"Studies in Steel and Ink"
August 5th-September 30th 2011
STUDIES IN STEEL & INK is an ongoing body of work that began four years ago with a pilot v-ball extra fine ink pen. Each time a drawing is started a set of arbitrary rules is created and followed. A rule such as all lines must touch and create a square is one example. Following the rules allows the drawings to have intent and purpose without having a predefined end result. The drawings are abstract at first glance but further observation by the viewer can lead to comments such as, ”this looks like a ________.” This response is expected and encouraged because this is how I look at the drawings as well. It amazes and fascinates me that the simple rules can lead to complex narratives by the viewer.
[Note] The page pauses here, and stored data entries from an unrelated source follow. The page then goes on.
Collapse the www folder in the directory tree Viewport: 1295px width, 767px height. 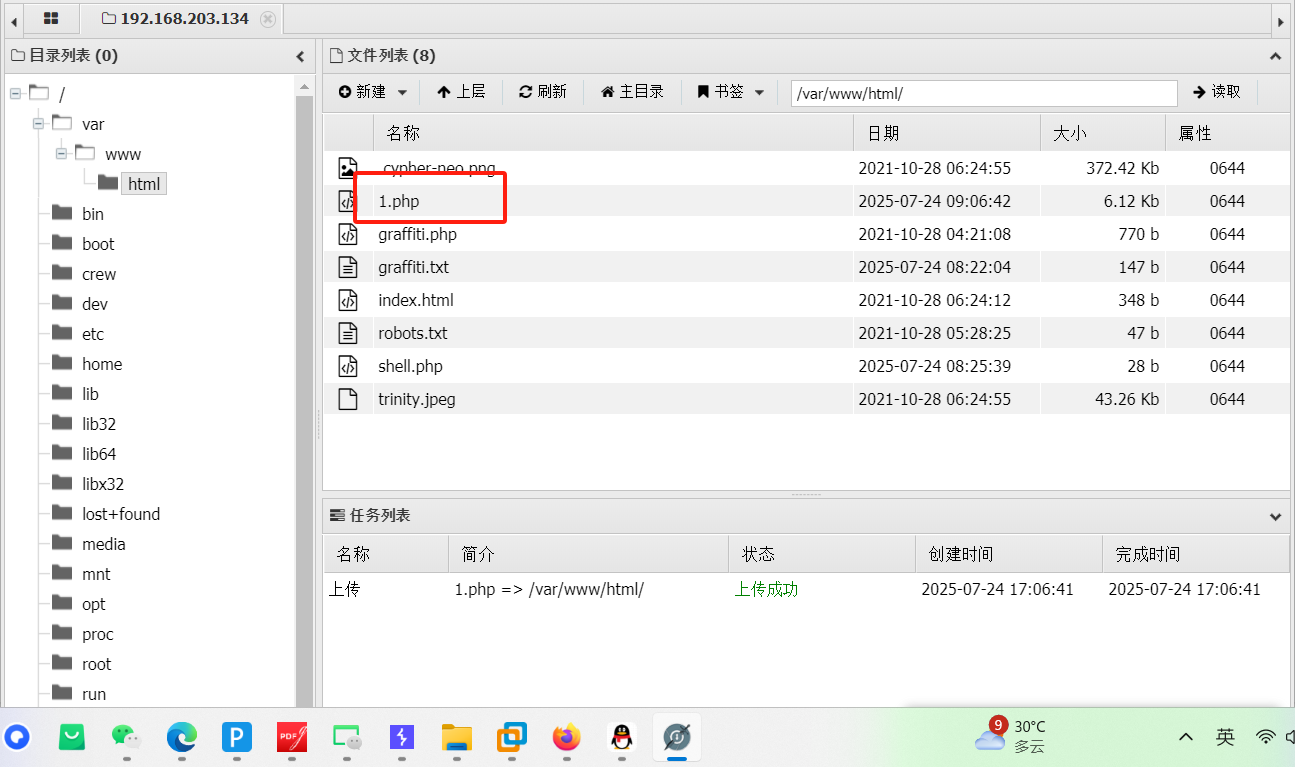coord(61,153)
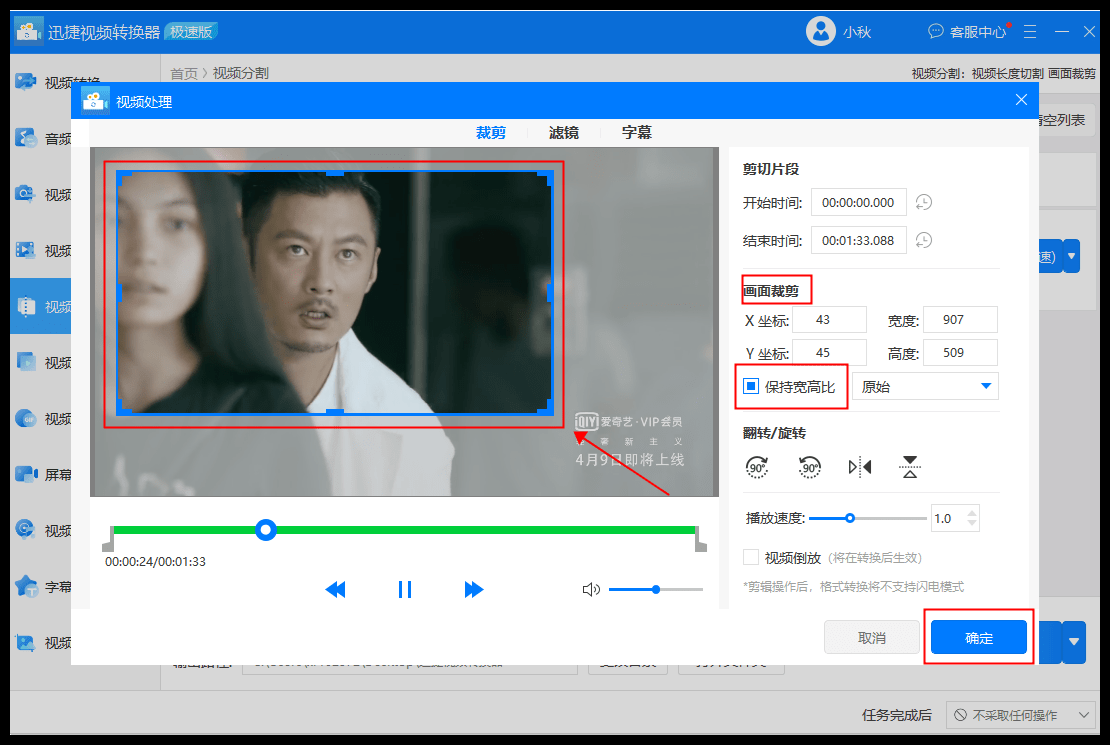Click the X 坐标 input field
Viewport: 1110px width, 745px height.
point(829,320)
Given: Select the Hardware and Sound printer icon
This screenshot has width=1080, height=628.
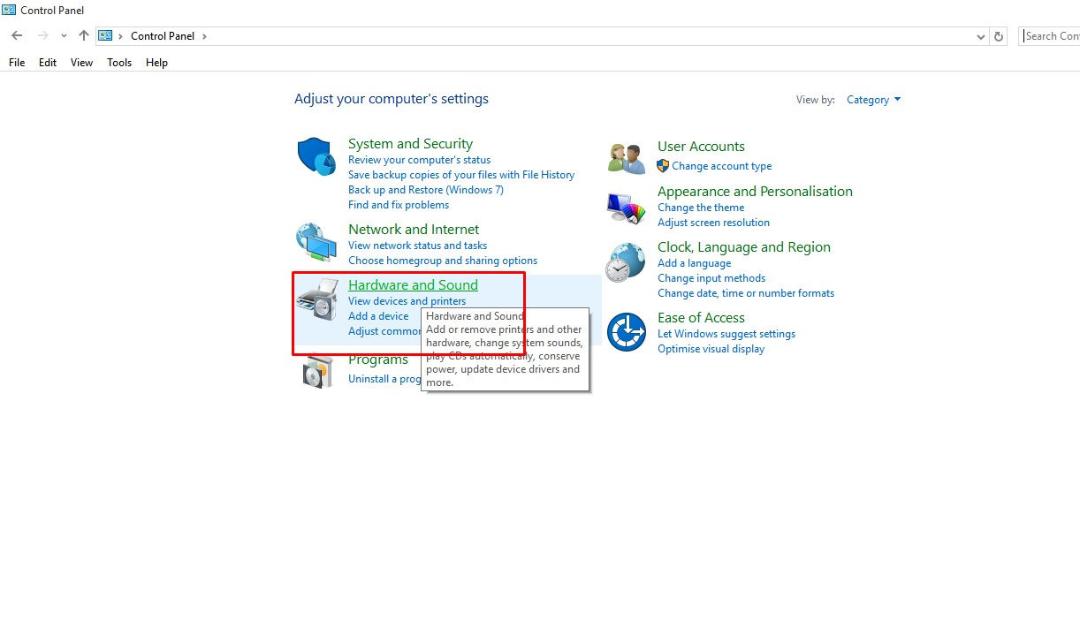Looking at the screenshot, I should point(318,299).
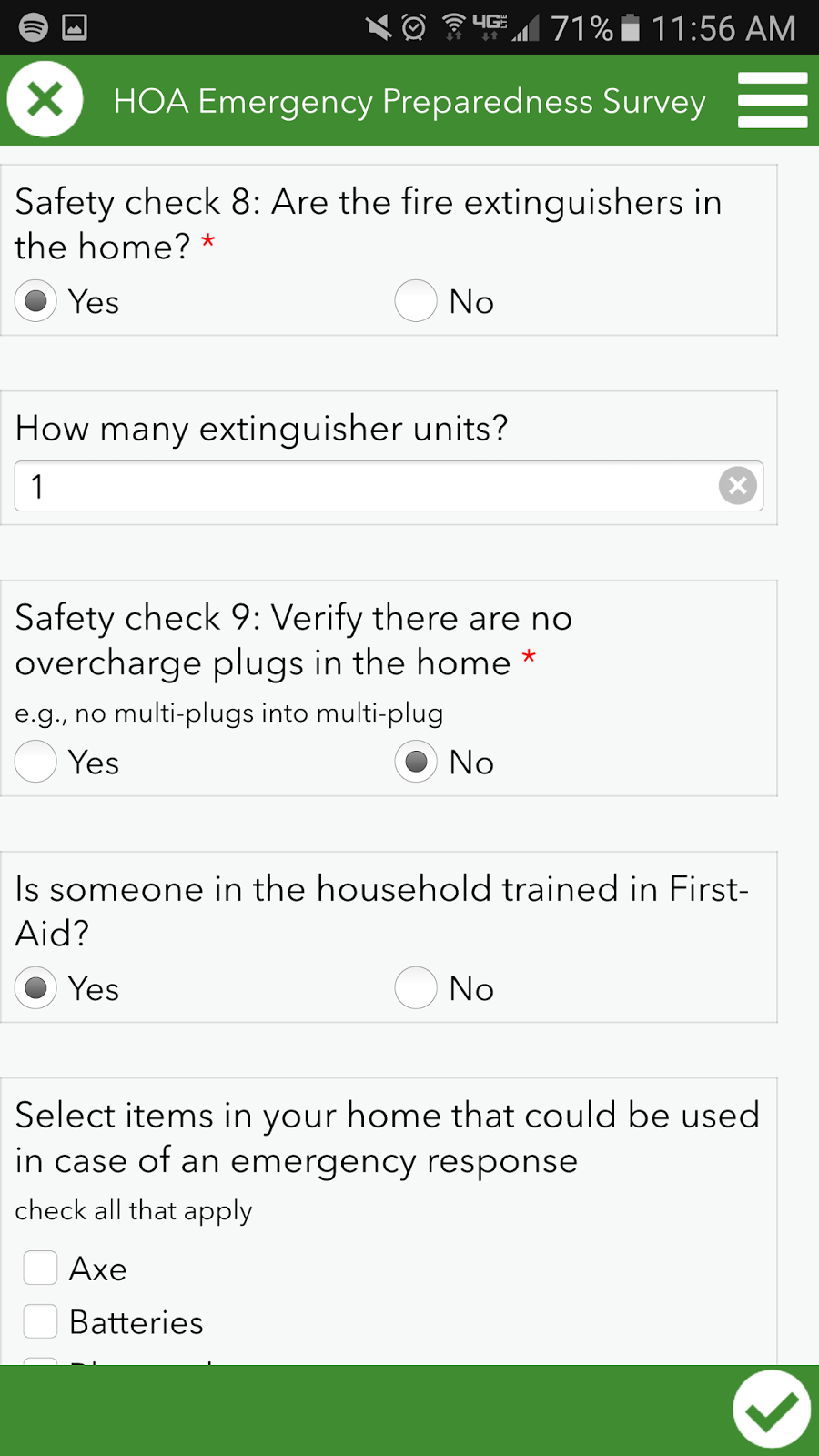This screenshot has height=1456, width=819.
Task: Clear the extinguisher units field with the X icon
Action: click(x=737, y=486)
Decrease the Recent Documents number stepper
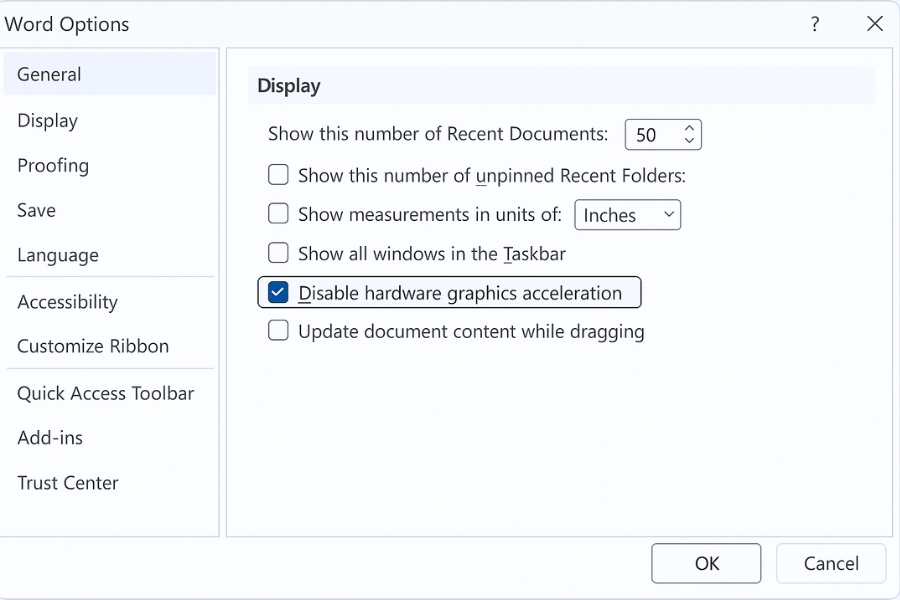This screenshot has height=600, width=900. 689,141
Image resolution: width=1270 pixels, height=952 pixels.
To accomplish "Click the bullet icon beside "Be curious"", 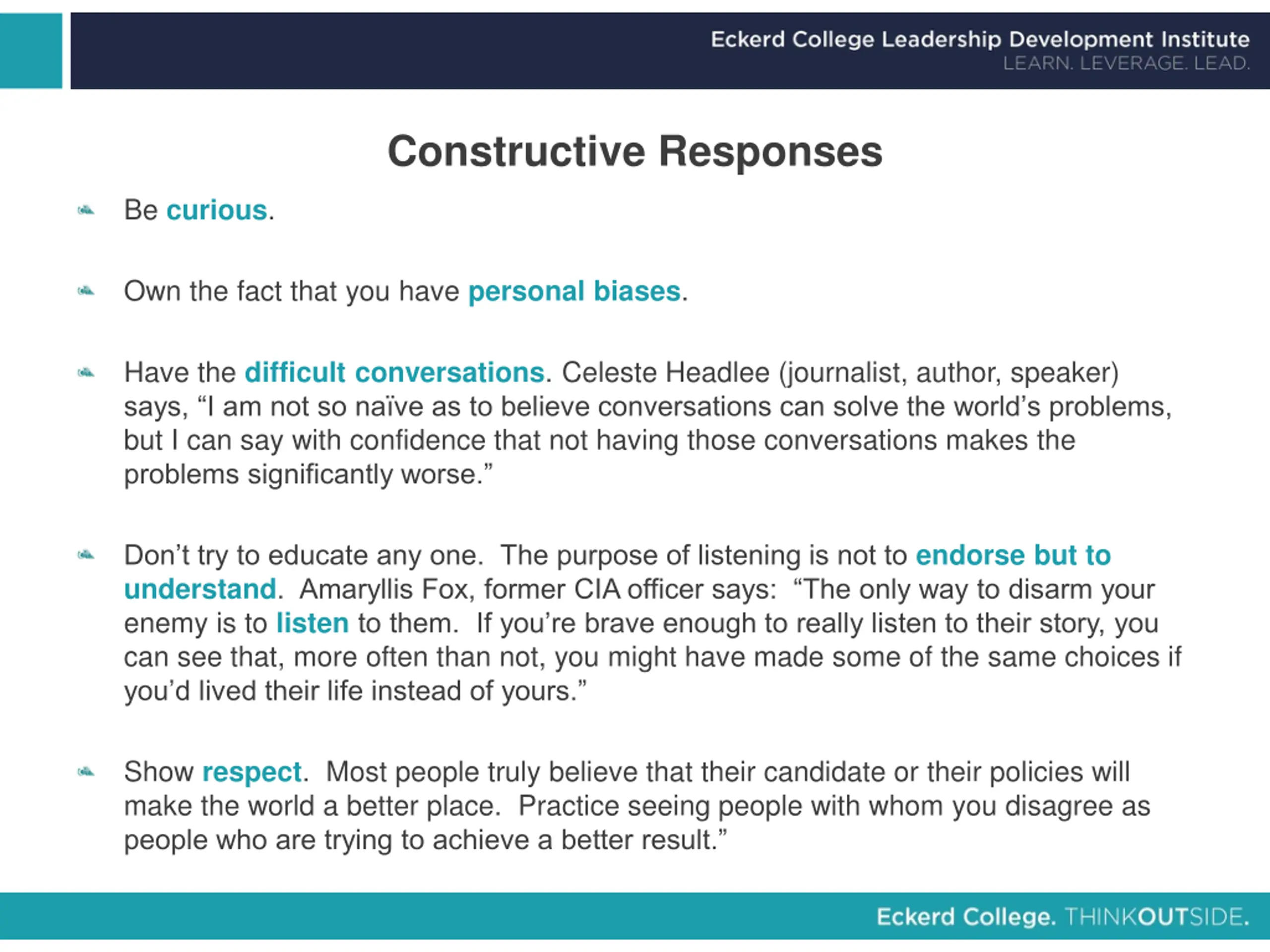I will [x=85, y=211].
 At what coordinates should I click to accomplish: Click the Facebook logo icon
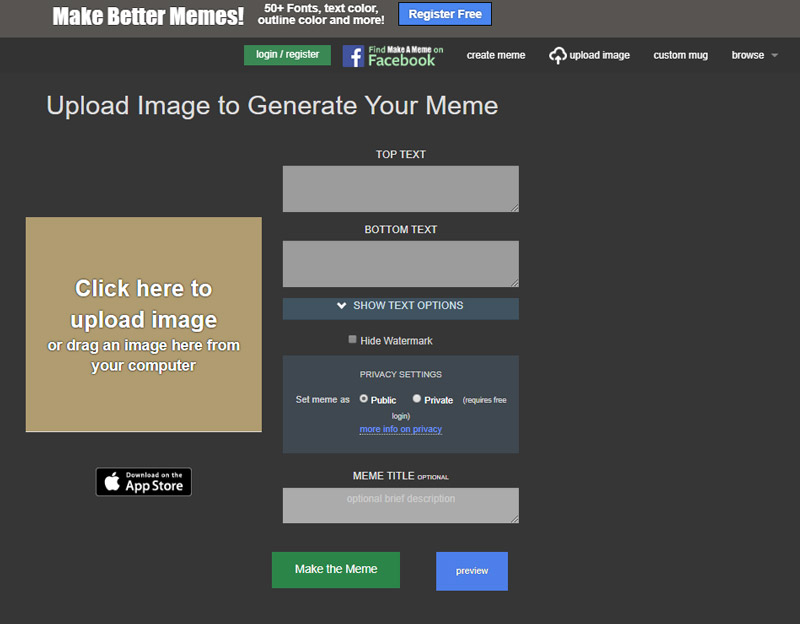(353, 56)
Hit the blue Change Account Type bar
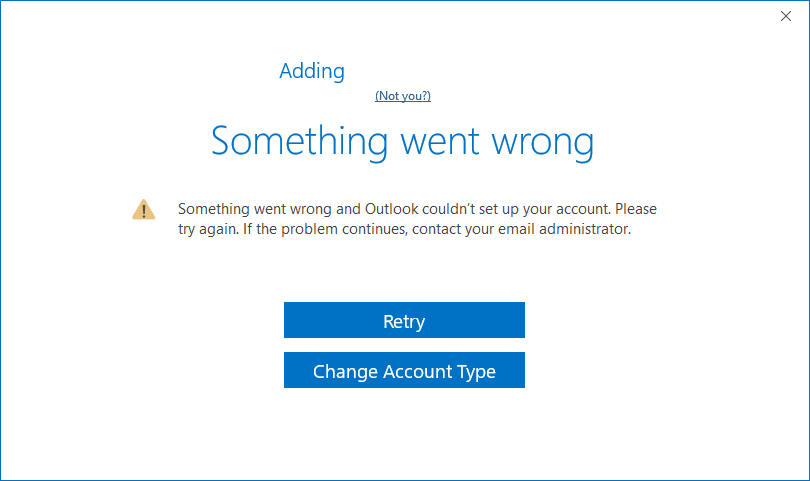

The drawings lead me to explore similar ideas in steel. More specifically ¼” round bar hot rolled mild steel. The ¼” round bar reminds me of the line made by ink. The work is begun by cutting the steel into 1”, 2”, 3”, 4”, 5”, 6”, 7”, 8”, 9”, 10”, 11”, and 12” lengths. Having material at the ready is critical to the process as it allows the construction process to happen quickly. Working quickly gives the finished pieces a loose gestural quality. The steel becomes a texture or a structure; or combination of the two. The textures and structures reference the drawings without either being plans for the other. The structures are houses, churches, and barns. These are vital to a community. The textures are chaotic but equally vital as they express whimsy and disorder. I am interested in how the same material can be both tight and loose depending on how it is manipulated.
The steel & ink are materials I use to explore personal opinions about community and my place in it. Structure, rigidity, and rules are necessary for society to function but can only be successful when balanced with chaos, looseness, and disorder. This work explores the struggle to find such balance.